Types of XML Sitemap :
There are four types of XML sitemap-
- Image Sitemap
- Video Sitemap
- News Sitemap
- Normal Sitemap
How to create XML Sitemap for website ?
- Yoast SEO plugin is best plugin to create sitemap beacause It updates automatically.
- There are many tools available online to create sitemap.
- I am explaining free and simplest way to create sitemap.
Step-1 : Type “XML Sitemap” on google
Step-2 : Click on first link “www.xml-sitemaps.com“
Step-3 : Enter your website URL
Step-4 : It will create XML file and you can download that.
How to submit sitemap on Google Search Console ?
Step-1 : Download the XML file of your website after creating it,explained in above.
Step-2 : Upload that XML file in the root folder of your website.
Step-3 : Check your sitemap by typing “domain.com/sitemap.xml“.
Step-4 : Go to Google Search Console > Sitemaps > paste your sitemap link
Step-5 : Hit the “SUBMIT” button.
robots.txt :
- robots.txt file is also known as robots exclusion protocol.
- It is a text file which give instruction to web robots how to crawl pages of website.
- It tells webrobots which page to crawl and which page to not crawl.

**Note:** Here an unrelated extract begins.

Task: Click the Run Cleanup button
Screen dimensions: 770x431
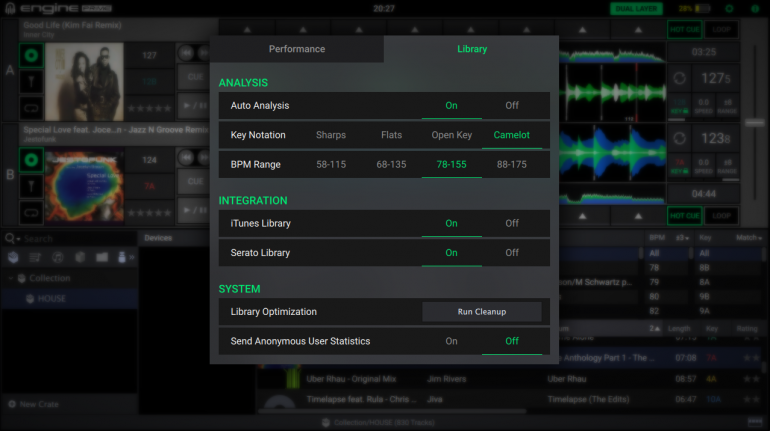Action: tap(481, 312)
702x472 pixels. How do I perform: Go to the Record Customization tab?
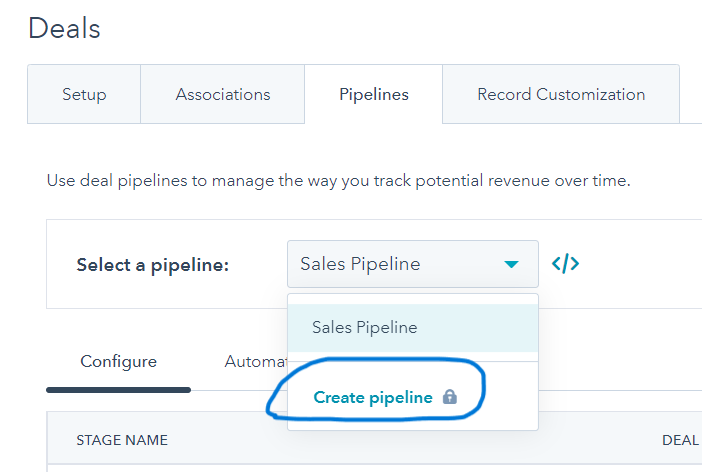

- Basic syntex of robots.txt file –
User-agent: * Disallow: / User-agent: Googlebot Allow: /
- Basic format of robots.txt file –
Sitemap: https://www.domain.com/sitemap.xml User-agent: * Disallow: /blog/ Allow: /blog/post-title/
- If you want to see robots.txt file of website then follow the syntex –
https://www.domain.com/robots.txt
Why we need robots.txt file ?
- To prevent the crawling of duplicate contents.
- To prevent server overload.
- To keep any section of website private.
- To specify the location of sitemap.